SCIENTIFIC
ADVISORY BOARD
Our Scientific Advisory Board (SAB) is chaired by main board member Dr. Jared Schreiner. The SAB offers advice upon request in regard to the information we provide for patients and professionals, answers questions about the conditions we cover, and consults on our support for research.

Prof. Ros Quinlivan
Consultant in Neuromuscular Disease
Ros Quinlivan obtained a BSc in psychology before going on to study medicine at UCL. Her post-graduate training was in paediatrics at London teaching hospitals.
She was the first clinical research fellow in neuromuscular disease at Guy's Hospital, working across paediatric and adult specialties. She was awarded an MD by the University of London for her research into the cardiomyopathy of Duchenne and Becker Muscular Dystrophy.
She was appointed a consultant in 1995 in the West Midlands, where she was Director of the Wolfson Centre for Inherited Neuromuscular Disease.
She moved to UCLH in 2010, where she is clinical lead for the nationally commissioned service for McArdle disease and related disorders.
Ros Quinlivan is also joint co-ordinating editor for the Cochrane Neuromuscular Disease Group.

Dr. Salman Bhai
Consultant in Neuromuscular Disorders
Salman Bhai is an Assistant Professor in the Department of Neurology at UT Southwestern Medical Center and the Director of the Neuromuscular Center in the Institute of Exercise and Environmental Medicine at Texas Health Presbyterian Hospital Dallas. He specializes in neuromuscular disorders, particularly muscle disorders.
Dr. Bhai earned his medical degree at Harvard University. He completed a residency in neurology at Brigham and Women’s Hospital and Massachusetts General Hospital, where he also received advanced training through a fellowship in neuromuscular medicine and earned a medical education certificate.
Dr. Bhai’s clinical interests include the evaluation, diagnosis, and treatment of neuromuscular disorders. He focuses on patients with inflammatory and metabolic myopathies as well as those with immune checkpoint inhibitor complications.
The goal of his research is to better understand, diagnose, and treat patients with myositis through exercise and muscle physiology studies as well as through clinical trials.

Dr.
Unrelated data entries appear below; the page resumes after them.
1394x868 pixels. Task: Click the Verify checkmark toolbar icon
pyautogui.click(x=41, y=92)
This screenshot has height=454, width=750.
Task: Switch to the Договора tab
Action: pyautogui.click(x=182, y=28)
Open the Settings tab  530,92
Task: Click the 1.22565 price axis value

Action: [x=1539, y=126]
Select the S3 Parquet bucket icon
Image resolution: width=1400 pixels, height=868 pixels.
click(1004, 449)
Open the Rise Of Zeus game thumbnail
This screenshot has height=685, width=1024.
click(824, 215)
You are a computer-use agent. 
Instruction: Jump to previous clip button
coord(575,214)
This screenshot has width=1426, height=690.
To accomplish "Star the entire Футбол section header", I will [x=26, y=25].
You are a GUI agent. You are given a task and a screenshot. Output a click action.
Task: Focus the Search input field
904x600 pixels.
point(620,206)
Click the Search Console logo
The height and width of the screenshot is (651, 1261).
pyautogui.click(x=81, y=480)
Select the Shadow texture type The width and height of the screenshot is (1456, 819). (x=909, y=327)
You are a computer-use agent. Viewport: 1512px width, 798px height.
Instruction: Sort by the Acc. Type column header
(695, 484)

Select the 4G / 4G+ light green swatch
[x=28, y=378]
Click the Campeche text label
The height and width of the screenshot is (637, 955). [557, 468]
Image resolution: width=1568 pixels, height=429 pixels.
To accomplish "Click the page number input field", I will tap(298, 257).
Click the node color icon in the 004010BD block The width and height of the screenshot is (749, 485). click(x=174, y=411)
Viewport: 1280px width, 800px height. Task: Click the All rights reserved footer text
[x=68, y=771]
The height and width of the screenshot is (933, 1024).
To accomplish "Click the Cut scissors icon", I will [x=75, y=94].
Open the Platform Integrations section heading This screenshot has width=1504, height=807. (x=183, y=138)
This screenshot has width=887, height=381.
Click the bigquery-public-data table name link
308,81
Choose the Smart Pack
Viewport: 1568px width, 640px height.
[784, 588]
Richard Godfrey
Exercise Physiologist
Richard Godfrey is a Senior Lecturer in Sports Coaching and Human Performance at Brunel University. His PhD was on growth hormone response and its association with lactate, which introduced him to McArdle Disease.
His interests are sports performance and health-related aspects of exercise. He has published on: heat; hydration; jet lag; bone health; physiology of rowing, altitude, exercise training and triathlon; detraining; sleep and immune function.
Richard joined Brunel’s College of Health and Life Sciences after 12 years at the British Olympic Medical Centre where he was Chief Physiologist.
His involvement with McArdle Disease grew in 2011 when he joined the bi-weekly McArdle clinics at the MRC Centre for Neuromuscular Disease. He supervises exercise assessments, undertakes studies and is the lead on the research programme.
Richard was made a Fellow of the British Association of Sport and Exercise Sciences (BASES) in September 2010.